Trump exige lealdade sem reciprocidade.
Exige respeito sem dar respeito.
Exige obediência sem prestar contas.

E o mais grave: funciona.

Funciona porque governa pelo medo.
Funciona porque humilha em público para dominar em privado.
Funciona porque expõe a fragilidade de líderes que falam em soberania, mas tremem perante sanções ou tarifas.

Cada concessão feita a Trump é apresentada como “pragmatismo”.
Cada silêncio é justificado como “realismo político”.
Mas a verdade é mais simples: é submissão disfarçada de diplomacia.

Ele não acredita em aliados — acredita em utilidade.
Não acredita em regras — acredita em força.
Não acredita em igualdade entre nações — acredita em hierarquia.

E nessa hierarquia, todos os outros presidentes parecem provisórios. Ele age como se estivesse acima deles. Como se fosse o juiz, o castigo e a excepção.
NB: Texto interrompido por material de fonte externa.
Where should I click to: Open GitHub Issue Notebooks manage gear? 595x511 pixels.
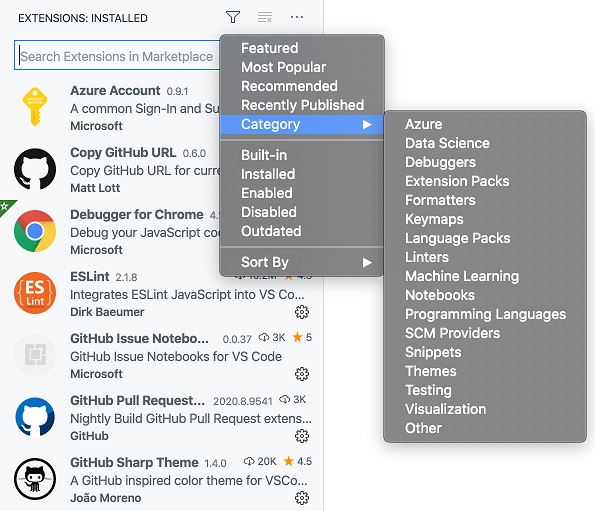pyautogui.click(x=302, y=374)
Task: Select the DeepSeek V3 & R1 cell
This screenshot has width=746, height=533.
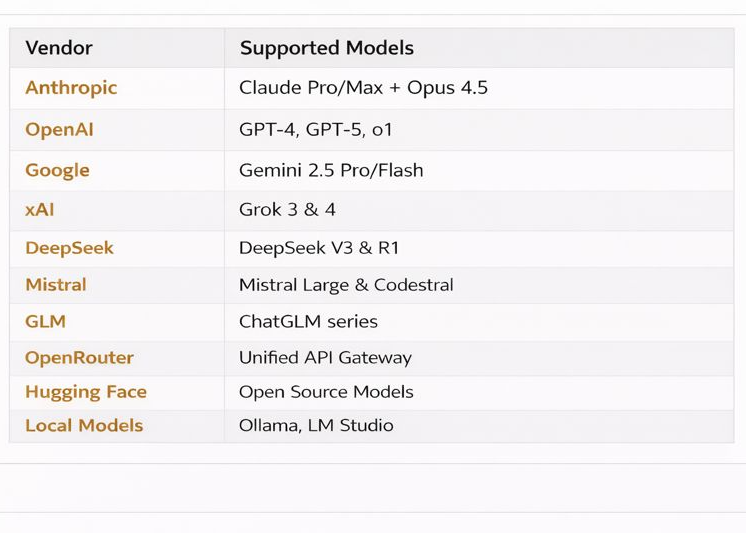Action: coord(319,248)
O que Trump revela não é apenas o seu carácter.
Revela algo mais perturbador: a falência moral da política global.

Quando um homem pode humilhar países inteiros sem consequências reais, o problema já não é o homem — é o sistema que o permite.

Trump não criou este mundo.
Ele apenas percebeu como dominá-lo.

E enquanto os outros líderes fingem indignação em público e cedem em privado, ele continuará a provar uma lição amarga:

Num mundo sem princípios,
quem grita mais alto manda.
Quem ameaça mais ganha.
E quem não aceita “não”,
transforma-se no centro do poder.

Não porque seja justo.
Mas porque ninguém teve coragem de o travar.